Ben is reading the last 80 pages of Dracula right now, instead of doing his schoolwork, because, what is the point of homeschooling if you can’t finish a plot driven book before doing your trig once in a while? Who could leave Mina and the gang in such straits and actually concentrate – seriously.
K is checking on her paper mache experiments drying on the front porch, M has another sinus headache and is back in bed – probably reading Harry Potter and the Half Blood Prince while waiting for the Claretin to kick in, see first paragraph for my homeschooling philosophy on gripping plot driven books and serious school work.
We’ve actually been very, very good about lessons lately, I will probably make my planned late July deadline to finish everything this year. I’m even up to date on K’s narrative (not that the principal will think it’s anywhere near enough for assessment, but it complies with the current interpretation of Mass case law, which is all either of us really has to worry about. The schools never want to know anything about young elementary kids except – are they reading? fluently? And I always feel a bit let down when mine finally do read; fluently, enthusiastically, constantly, when they should be doing something else, and all the schools say are, “please send me your paperwork by June 15.” What a let down.)

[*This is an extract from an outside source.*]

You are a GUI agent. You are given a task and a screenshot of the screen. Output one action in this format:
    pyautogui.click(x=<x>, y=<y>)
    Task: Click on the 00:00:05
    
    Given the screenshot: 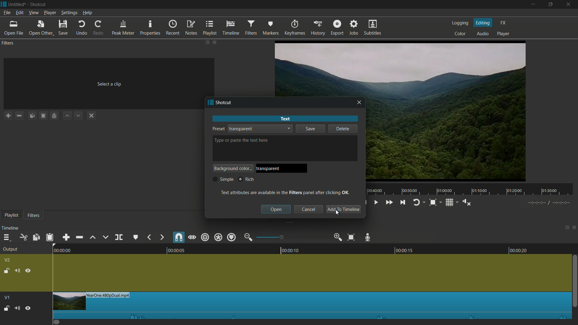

Can I put on the assessment, “K is old enough scare me by climbing on the porch and playing gargoyle now just like her brothers?”
No, I didn’t think so either.
Once again, we used up Dan’s vacation days for a series of local day trips in April before his annual use them or lose them date in May, but this year was particularly relaxed.
We took Mom to Blythewold to see the daffodils, but the harsh winter made them late.
We may have missed the daffodils, but K adored the fancy mansion though, so it all evened out.
I got to look closely at the butler’s pantry and kitchens this time, I think the behind the scenes aspect are especially popular now that people are watching Downton Abbey, the volunteers allowed us to troop right through a fund raising tea to see them.
K is hoping to be dressed up and brought to a tea someday – I’ll have to deputize Mom to take her, I can’t eat anything on the menu, they serve authentic Blythewold recipes, complete with gluten.
We used another day off to head to the insurance office and start updating our coverage. Mom watched K, Ben and M studied at the house. We got stuck in traffic so Ben made quesadillas for dinner. It was actually romantic to have Dan all to myself in the car. Complete sentences – wow.
Dan has been the mastermind behind the coding class at Eagle’s Wings, so it was fun that he was on hand to help me with the final day. He wrote 5 clues in 5 different codes for the kid’s treasure hunt. The prise was gluten free, dairy free snickerdoodles. I used coconut oil in place of the butter, and the texture was wonderful. No one minded the rain. Some of the older kids finished early, so we added them to the youngest group that was struggling. Dan taught the kids yet one more transcription code to take up the time.
Matt had gone to a lock in at the library for an “Escape from Mr Lemoncello’s Library” event, we took one of their ideas to simplify the treasure hunt – all the clues were the same, they were just presented in a different order. But figuring out how to pack the ziplock baggies so that no one had dead end clues, or clues that sent them in an infinite loop took three tries, a spreadsheet, and a few arguments. But we kissed and made up in the end.
Dan wasn’t able earlier this winter to take K to the Children’s Museum for her birthday treat, because the trains weren’t running. So he took her in April.
He took M to a climbing gym for his birthday, but we didn’t get pictures, Dan must have been too busy actually climbing.